Изменить стиль страницы

Пушкин в шутку объявил новое кредо тридцатилетнего возраста: «Мой идеал теперь — хозяйка, / Мои желания — покой, / Да щей горшок, да сам большой». Осенью 1830 года, запертый в маленьком деревенском имении Болдино карантинными зонами, призванными остановить распространение холеры в южную Россию, оторванный от мира, мечущийся между воспоминаниями и предчувствиями, он старательно выполнил ритуал прощания — прощания навсегда с Евгением Онегиным, его любимым ребенком, прощания со своей громкой славой национального мятежника и прощания со своей беспорядочной, бурной, беспутной, кочевой, напряженной жизнью.

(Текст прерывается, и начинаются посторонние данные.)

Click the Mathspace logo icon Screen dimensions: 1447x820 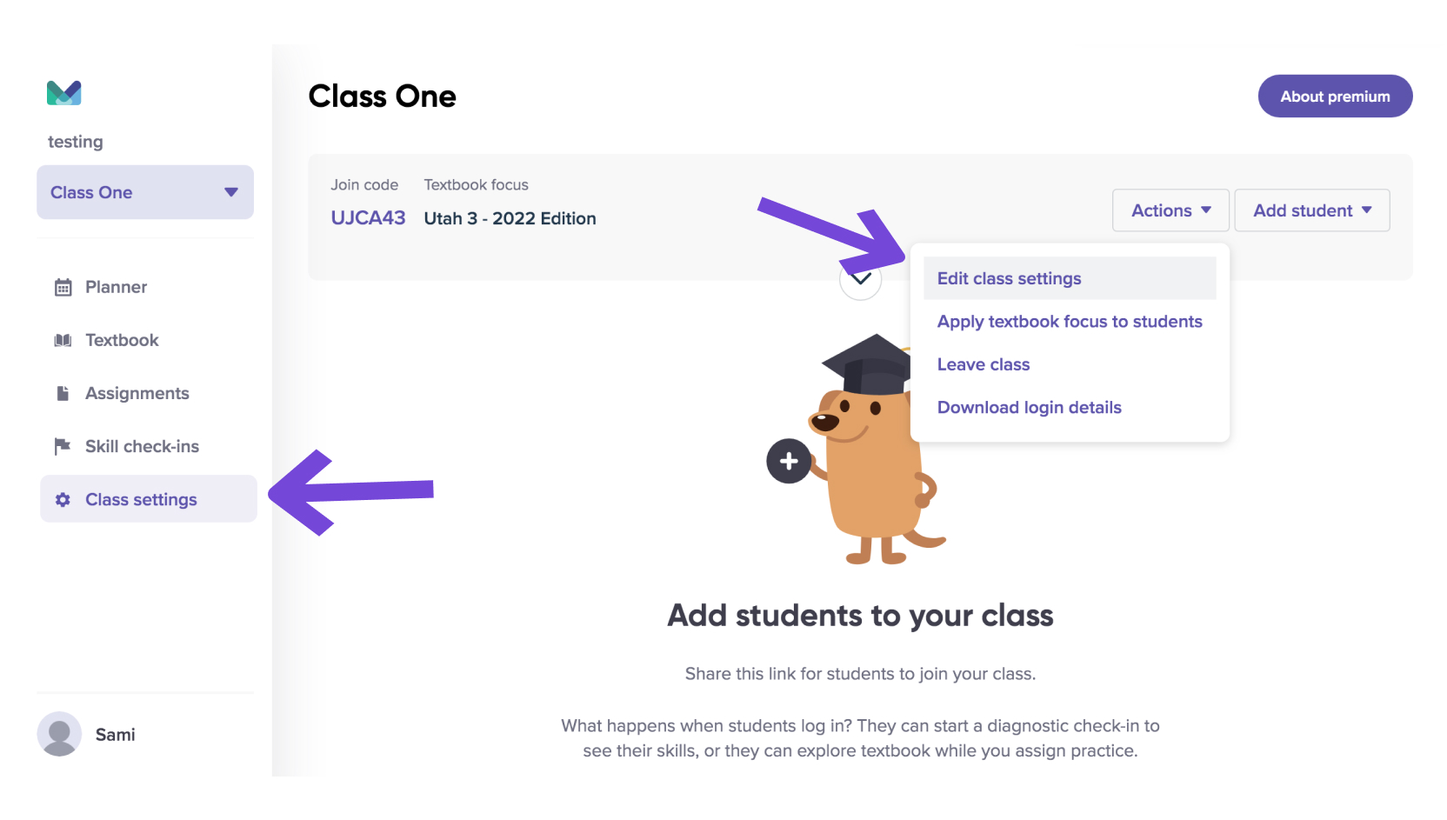click(63, 92)
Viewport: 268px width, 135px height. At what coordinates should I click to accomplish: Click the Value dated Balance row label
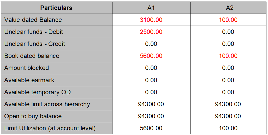click(x=33, y=20)
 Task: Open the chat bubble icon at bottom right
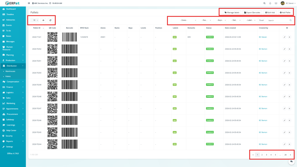click(x=291, y=161)
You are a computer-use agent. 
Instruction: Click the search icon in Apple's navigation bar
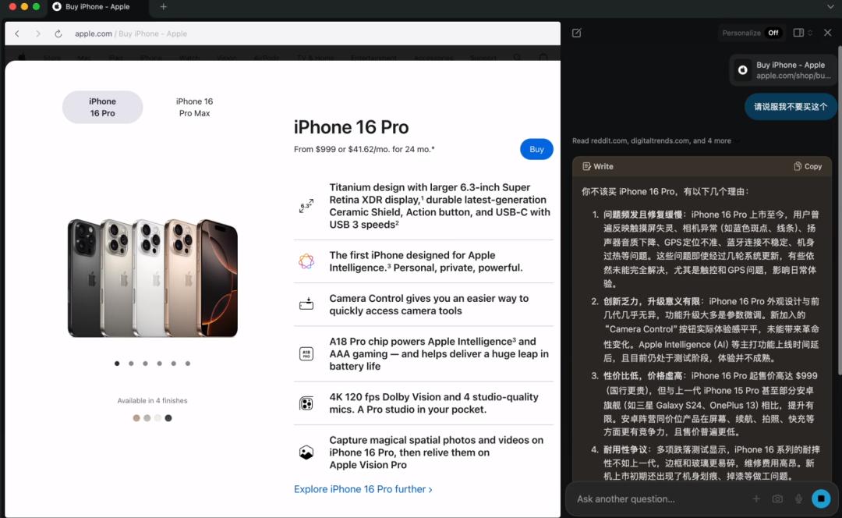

Он женился и отказался от трудного пути бесконечного мятежа в пользу более гладкого, более прозаического, по которому путешествовали многие. «II n’est pas de bonheur que dans les voies communes», — с усмешкой сказал он, цитируя Шатобриана. «Счастье можно найти только на проторенных дорогах». Все же мерцающая завеса игривости скрыла смутную путаницу предчувствий, предвидений, потрясений. За улыбкой Пушкина таилась усталость: есть времена, когда поэты — избранные, проклятые — стремятся к тому, чтобы стереть высокий, но все же ужасный знак, которым они отмечены. Был страх: есть времена, когда поэты слышат в самых обычных звуках ночи — в Болдино шелестели тополя, бегали невидимые полевые мыши, скрипели половицы ветхого деревянного дома, и утомительно тикали древние часы дедушки — темный поворот судьбы, ее зловещий глас. И когда приходят эти времена, они выбирают (будучи также проницательными) послушное повиновение закону и табу; они объявляют себя побежденными. Нет больше желания меряться силами с враждебной судьбой. Пушкин теперь успокоился, отбросил одежды странного, резкого поэта и присоединился к кроткой безвестной толпе обычных смертных. Он спешил сообщить друзьям и знакомым о своей метаморфозе: «Я мещанин, я просто русский мещанин». «Fait est que je suis bonhomme et que je ne demande pas mieux que d’engraisser et d’être heureux — I’un est plus facile que iautre»[21].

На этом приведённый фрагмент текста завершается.